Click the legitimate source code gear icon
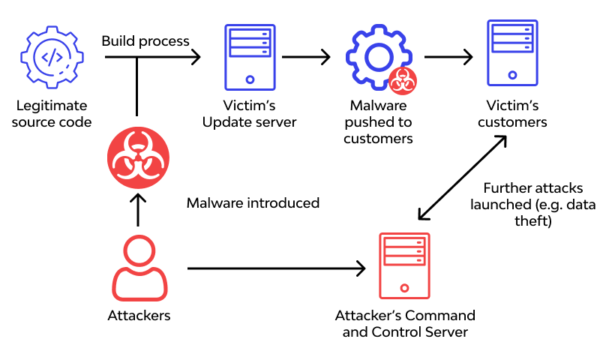51,57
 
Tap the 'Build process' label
146,40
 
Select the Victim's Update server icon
249,56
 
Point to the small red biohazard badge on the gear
403,80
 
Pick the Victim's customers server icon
512,53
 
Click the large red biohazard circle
138,158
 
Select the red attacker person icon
139,268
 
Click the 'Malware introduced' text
253,203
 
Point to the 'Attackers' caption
139,316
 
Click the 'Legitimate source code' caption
52,114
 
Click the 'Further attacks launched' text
532,204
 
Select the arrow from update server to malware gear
306,57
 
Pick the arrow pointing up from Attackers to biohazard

§ §

What to do: Copy out every line of the listing above, requests included, and increase each coordinate in the answers by 76. Leave the pictures out of your answer.

Result of the exercise:
Click the legitimate source code gear icon
127,133
 
Tap the 'Build process' label
222,116
 
Select the Victim's Update server icon
325,132
 
Point to the small red biohazard badge on the gear
479,156
 
Pick the Victim's customers server icon
588,129
 
Click the large red biohazard circle
214,234
 
Select the red attacker person icon
215,344
 
Click the 'Malware introduced' text
329,279
 
Point to the 'Attackers' caption
215,392
 
Click the 'Legitimate source code' caption
128,190
 
Click the 'Further attacks launched' text
608,280
 
Select the arrow from update server to malware gear
382,133
 
Pick the arrow pointing up from Attackers to biohazard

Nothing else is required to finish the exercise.